Duplication is prominent on three major Toronto thoroughfares served regularly by MiWay buses. The three roads differ in length and service levels: Burnhamthorpe Road is shared for 6.8 kilometres; Dundas Street for 2.2 kilometres before buses join provincially run Highway 427; and Bloor Street for 4.8 kilometres. MiWay operates eight bus routes along Dundas Street in Toronto, three along Bloor Street and two along Burnhamthorpe Road.
Miway’s limited pilot will not impact Dundas Street or Bloor Street, but the TTC will effectively cede control of Burnhamthorpe Road to Mississauga later in the year.
Currently, the TTC’s number 50 bus operates along the length of the shared portion of Burnhamthorpe. MiWay 26 serves the corridor stopping at Islington Station, Kipling Station and South Common Mall in Mississauga. Route 76 also operates on Burnhamthorpe Road, but does not yet cover the portion served by TTC.
When the pilot begins, the TTC will retire its Route 50 and MiWay will work to pick up the slack. Route 76 will be tweaked to serve the area and 5,000 extra service hours (or two buses) will be added to improve frequency.
Changes to the Presto system will be required to ensure fares are collected for the correct transit agency. The Presto fare system will use taps and GPS coordinates to assign revenue between the TTC and MiWay, depending on a passenger’s journey.
For this to be successful, MiWay will need to update its Presto software and add machines at the rear doors of its buses. Presto card readers are equipped with the technology to note municipal and geographical boundaries, something GO bus service leverages to charge riders for the distance travelled when they tap on and tap off.
“Our refreshed Presto devices include an integrated GPS so the readers know their location and when coupled with the appropriate software can collect the appropriate fare,” a spokesperson for the City of Mississauga told The Pointer.
The limited pilot comes as pressure for improved fare and service integration around Toronto is growing.
In December, the Toronto Region Board of Trade (TRBOT) released a report outlining how the GTHA could pivot to a fare structure based on zones. In place of the current system, where many operators work and plan in isolation, it imagined a scenario where transit riders could transfer seamlessly through different areas under one unified plan.
The introduction of Presto was initially meant to pave the way for better regional integration, but its potential to unlock the GTA’s clunky transit design has not yet been fulfilled. The technology is at the heart of TRBOT’s proposals and is a key part of the MiWay-TTC partnership.
In its proposal, TRBOT suggested a standard fare of $3.25 to ride within two zones. These two zones could include Mississauga and outer Toronto or Mississauga and Oakville. In theory, those travelling the farthest would pay the highest fare ($2.50 for one extra zone and $10.50 for five), while those who travel shorter distances wouldn’t be punished for switching operators.

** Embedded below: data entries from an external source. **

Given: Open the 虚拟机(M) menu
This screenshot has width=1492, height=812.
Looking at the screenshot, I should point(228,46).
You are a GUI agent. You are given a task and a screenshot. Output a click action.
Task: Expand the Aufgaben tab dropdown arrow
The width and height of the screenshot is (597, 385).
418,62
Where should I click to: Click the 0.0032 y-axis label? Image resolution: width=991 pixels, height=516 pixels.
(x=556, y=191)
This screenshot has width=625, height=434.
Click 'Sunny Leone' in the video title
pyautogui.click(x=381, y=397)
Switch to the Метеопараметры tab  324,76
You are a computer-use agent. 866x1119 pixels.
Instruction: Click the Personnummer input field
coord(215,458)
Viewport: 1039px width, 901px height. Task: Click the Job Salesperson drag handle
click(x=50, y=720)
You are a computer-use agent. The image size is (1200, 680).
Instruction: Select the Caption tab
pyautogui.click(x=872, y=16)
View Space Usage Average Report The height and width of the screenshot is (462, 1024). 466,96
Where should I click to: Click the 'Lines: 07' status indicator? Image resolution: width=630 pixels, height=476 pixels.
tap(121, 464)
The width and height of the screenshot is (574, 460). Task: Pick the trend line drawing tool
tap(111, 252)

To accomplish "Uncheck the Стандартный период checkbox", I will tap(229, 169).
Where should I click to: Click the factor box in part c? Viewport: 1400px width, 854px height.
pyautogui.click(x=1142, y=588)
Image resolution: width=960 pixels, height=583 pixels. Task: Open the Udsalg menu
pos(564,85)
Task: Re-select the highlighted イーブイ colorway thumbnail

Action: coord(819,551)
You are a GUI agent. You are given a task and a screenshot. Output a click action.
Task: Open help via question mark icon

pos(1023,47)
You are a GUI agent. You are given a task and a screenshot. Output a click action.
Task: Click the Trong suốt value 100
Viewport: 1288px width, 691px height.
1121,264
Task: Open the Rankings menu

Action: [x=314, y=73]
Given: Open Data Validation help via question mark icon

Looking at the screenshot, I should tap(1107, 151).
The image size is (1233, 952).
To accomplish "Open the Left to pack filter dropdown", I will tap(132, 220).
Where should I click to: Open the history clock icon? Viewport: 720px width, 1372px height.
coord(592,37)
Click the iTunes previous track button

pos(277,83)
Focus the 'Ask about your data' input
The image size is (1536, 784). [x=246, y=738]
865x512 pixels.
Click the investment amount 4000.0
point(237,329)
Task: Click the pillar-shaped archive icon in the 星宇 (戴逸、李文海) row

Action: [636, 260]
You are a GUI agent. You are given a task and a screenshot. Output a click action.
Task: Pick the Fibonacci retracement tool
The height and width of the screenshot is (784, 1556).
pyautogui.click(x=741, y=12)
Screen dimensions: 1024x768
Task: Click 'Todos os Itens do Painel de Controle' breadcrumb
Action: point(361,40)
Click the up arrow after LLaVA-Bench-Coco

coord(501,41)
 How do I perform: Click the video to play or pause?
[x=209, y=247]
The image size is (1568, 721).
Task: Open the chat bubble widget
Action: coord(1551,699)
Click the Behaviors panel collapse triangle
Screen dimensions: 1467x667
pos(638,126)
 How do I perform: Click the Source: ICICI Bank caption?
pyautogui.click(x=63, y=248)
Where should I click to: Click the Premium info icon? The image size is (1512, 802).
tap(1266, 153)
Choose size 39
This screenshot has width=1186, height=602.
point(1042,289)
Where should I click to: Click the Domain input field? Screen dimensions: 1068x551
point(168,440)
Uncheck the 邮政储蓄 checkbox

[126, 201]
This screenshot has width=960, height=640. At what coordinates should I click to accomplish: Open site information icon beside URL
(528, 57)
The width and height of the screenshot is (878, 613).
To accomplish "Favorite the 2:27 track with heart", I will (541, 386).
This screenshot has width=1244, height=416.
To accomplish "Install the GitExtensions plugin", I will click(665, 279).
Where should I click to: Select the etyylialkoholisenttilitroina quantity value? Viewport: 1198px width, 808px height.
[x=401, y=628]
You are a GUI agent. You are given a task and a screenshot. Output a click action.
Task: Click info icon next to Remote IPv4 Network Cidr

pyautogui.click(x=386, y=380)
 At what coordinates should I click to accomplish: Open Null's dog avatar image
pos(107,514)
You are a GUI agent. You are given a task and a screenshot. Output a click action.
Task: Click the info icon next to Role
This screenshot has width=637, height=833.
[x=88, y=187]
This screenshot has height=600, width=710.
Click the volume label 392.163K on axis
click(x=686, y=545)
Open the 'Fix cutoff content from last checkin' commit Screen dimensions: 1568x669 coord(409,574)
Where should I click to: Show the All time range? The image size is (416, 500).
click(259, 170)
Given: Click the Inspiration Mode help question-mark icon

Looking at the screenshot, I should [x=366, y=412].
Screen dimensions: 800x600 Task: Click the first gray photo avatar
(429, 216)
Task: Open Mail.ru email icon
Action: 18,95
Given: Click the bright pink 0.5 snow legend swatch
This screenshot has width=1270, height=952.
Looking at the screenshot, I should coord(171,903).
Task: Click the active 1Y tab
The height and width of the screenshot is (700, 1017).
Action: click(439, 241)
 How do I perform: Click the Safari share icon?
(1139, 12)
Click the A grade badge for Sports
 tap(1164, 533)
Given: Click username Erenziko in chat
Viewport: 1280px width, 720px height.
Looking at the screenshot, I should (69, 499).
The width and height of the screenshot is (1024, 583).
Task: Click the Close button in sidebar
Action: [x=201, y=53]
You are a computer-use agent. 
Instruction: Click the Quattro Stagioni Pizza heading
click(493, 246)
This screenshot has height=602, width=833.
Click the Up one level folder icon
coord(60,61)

The MiWay pilot has come from the provincial fare and service integration table, led by Associate Minister of Transportation (GTA) Kinga Surma. The group has been tasked with solving the GTA’s transit connectivity woes and was formed after TRBOT launched its detailed proposal.
Mississauga is one of several different GTA-905 municipalities, led by the TTC, which will look at different service integration options. York Region has also announced plans for a similar integration trial with TTC, although it will operate under one fare system.
“There are a number of places where 905 routes reach into [Toronto] and, in some cases, provide considerably more frequent service than the TTC route. Allowing Toronto riders to use them can improve service for everyone,” Jonathan English, the author of TRBOT’s fare integration policy proposal, told The Pointer.
English said MiWay’s tentative pilot is a small but welcome first step. A broad redesign will still be necessary to realize the GTHA’s potential.